Choose Your Execution Layer
Carryall handles who can access what (authorization + audit). You still need something to handle what agents actually do — planning tasks, receiving messages, coordinating tool calls. That's the execution layer.
At a Glance
| OpenClaw | LangChain | AutoGen | |
|---|---|---|---|
| Install | npm install -g openclaw | pip install langchain | pip install autogen |
| Language | Node.js / TypeScript | Python | Python |
| MCP Support | Native (3,200+ skills) | Plugin-based | Limited |
| Channels | 20+ built-in | Manual | Manual |
| Carryall Integration | Plugin (auto-discovers tools) | Custom BaseTool wrapper | Custom agent wrapper |
| UI | Built-in Control UI | None (code-based) | None (code-based) |
| Setup Time | ~20 min | ~30 min | ~30 min |
Detailed Comparison
OpenClaw
RecommendedSelf-hosted, multi-channel personal AI assistant framework. Hub-and-spoke architecture with a WebSocket gateway routing messages across 20+ platforms. MCP is first-class — every Carryall tool becomes a native skill automatically.

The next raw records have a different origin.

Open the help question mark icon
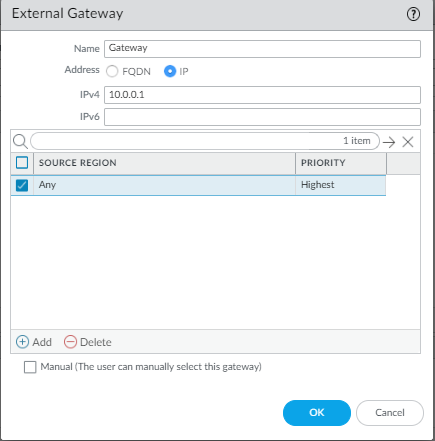 (413, 14)
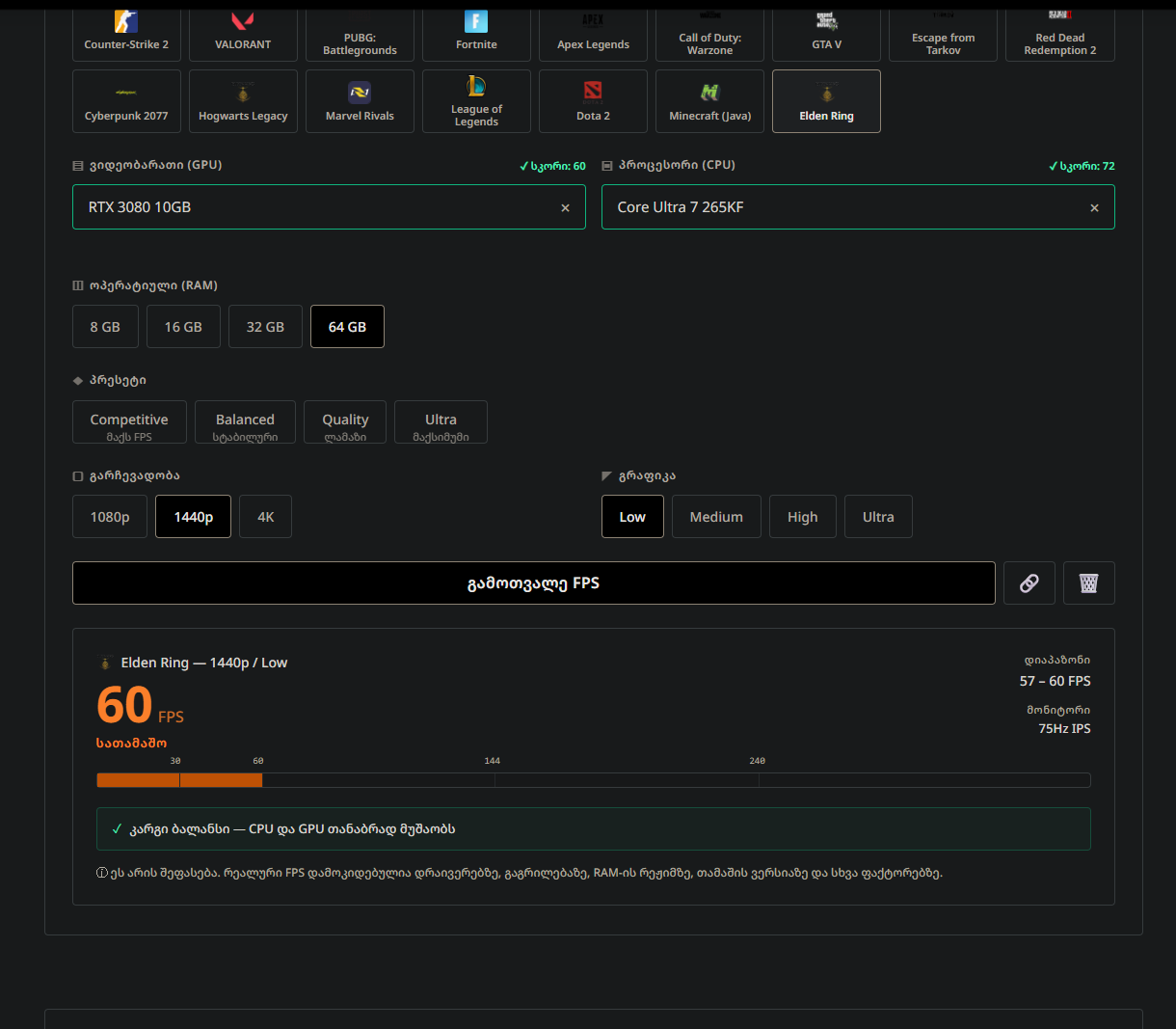Click the copy link icon button
Image resolution: width=1176 pixels, height=1029 pixels.
pos(1029,583)
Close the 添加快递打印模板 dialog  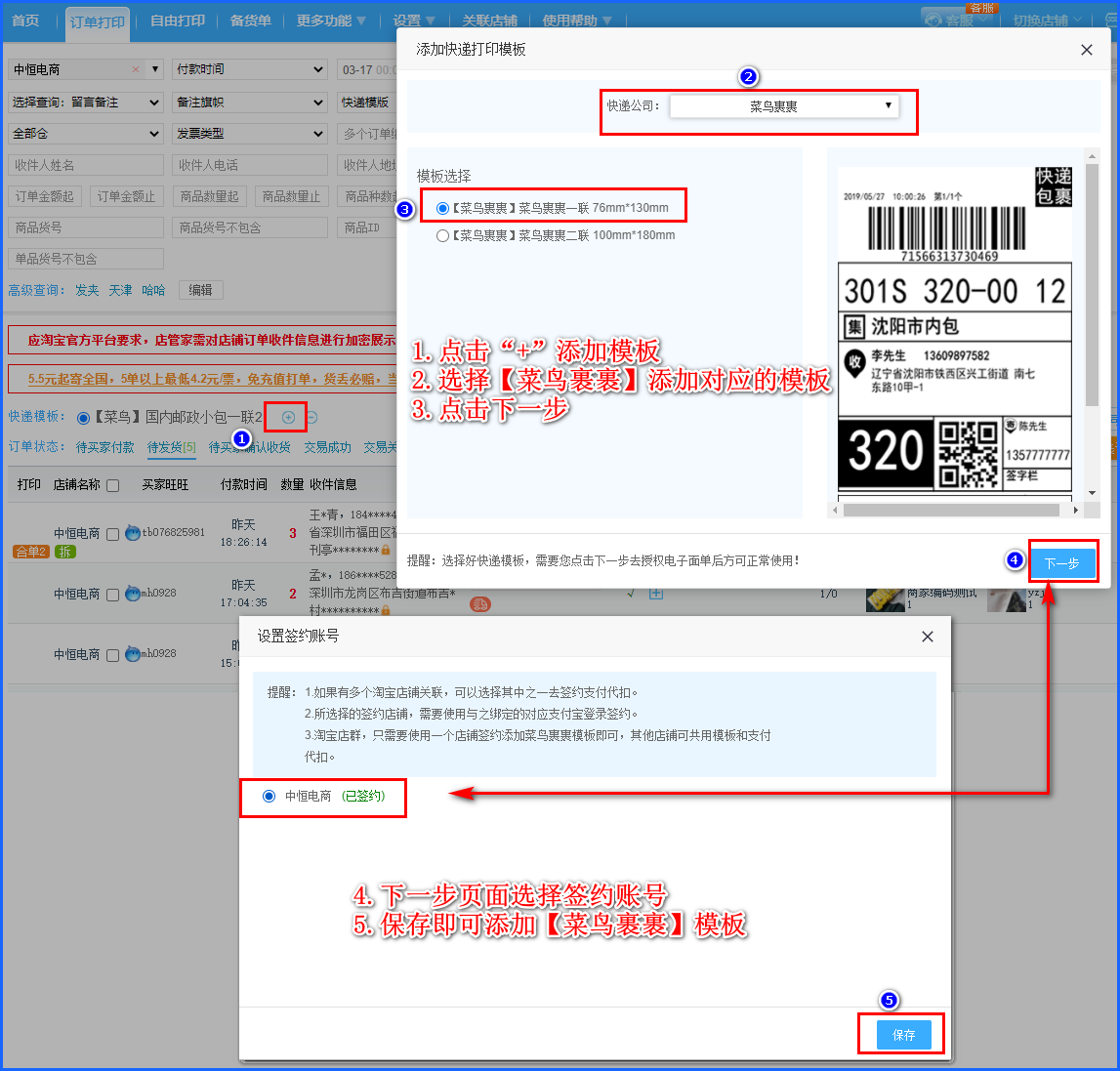click(1086, 50)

Best for: Personal assistants, Telegram/Discord/WhatsApp bots, teams who want a UI out of the box
npm install -g openclaw@latest && openclaw onboard- +Native MCP — Carryall plugin auto-discovers all tools on startup
- +20+ messaging channels (Telegram, Discord, WhatsApp, iMessage, Slack)
- +Built-in Control UI at port 18789
- +ClawHub marketplace with 3,200+ skills
- +Local-first: runs on any Mac/Linux hardware
- -Node.js — friction if you live in Python
- -Single-user trust model (not multi-tenant by default)
- -Newer project — active development, some rough edges
LangChain
Python-native framework for building custom agent pipelines. Excellent RAG and document retrieval patterns. Large ecosystem of vectorstores, document loaders, and chains. LangGraph adds complex stateful workflows.
Best for: Python developers building custom pipelines, RAG systems, or document processing workflows
pip install langchain langchain-community- +Python-native — fits existing ML/data science stacks
- +Excellent RAG/document retrieval patterns
- +Large ecosystem (vectorstores, loaders, chains)
- +LangGraph for complex agent workflows with state
- -No built-in UI or channel integrations
- -Telegram/Discord requires separate libraries
- -MCP support is add-on, not first-class
- -Carryall integration requires custom BaseTool wrapper
AutoGen
Microsoft-backed multi-agent framework where agents coordinate, debate, and verify each other's outputs. Native support for complex multi-agent research and verification workflows.
Best for: Complex tasks requiring multiple agents debating, researching, or verifying each other
pip install autogen- +Native multi-agent framework (agents talk to each other)
- +Good for research-style tasks (propose → critique → refine)
- +Microsoft-backed, active development
- +Works well with local models
- -Steeper learning curve
- -No built-in channel integrations
- -Overkill for simple personal assistant use cases
- -Carryall integration requires custom agent wrapper
Decision Guide
Do you want messaging channels out of the box?
Yes → OpenClaw
Are you primarily a Python developer building custom pipelines?
Yes → LangChain (simple pipelines) or AutoGen (multi-agent)
Do you need agents to verify each other's outputs?
Yes → AutoGen
Are you building a product for non-technical users?
Yes → OpenClaw (has a UI they can use)
Not sure?
Start with OpenClaw — easiest path to a working Carryall stack
Carryall works with any execution layer. The plugin format differs, but the core pattern is always the same: call carryall_compile_policy with your intent, use the returned envelope for vault access, and let the audit log do the rest.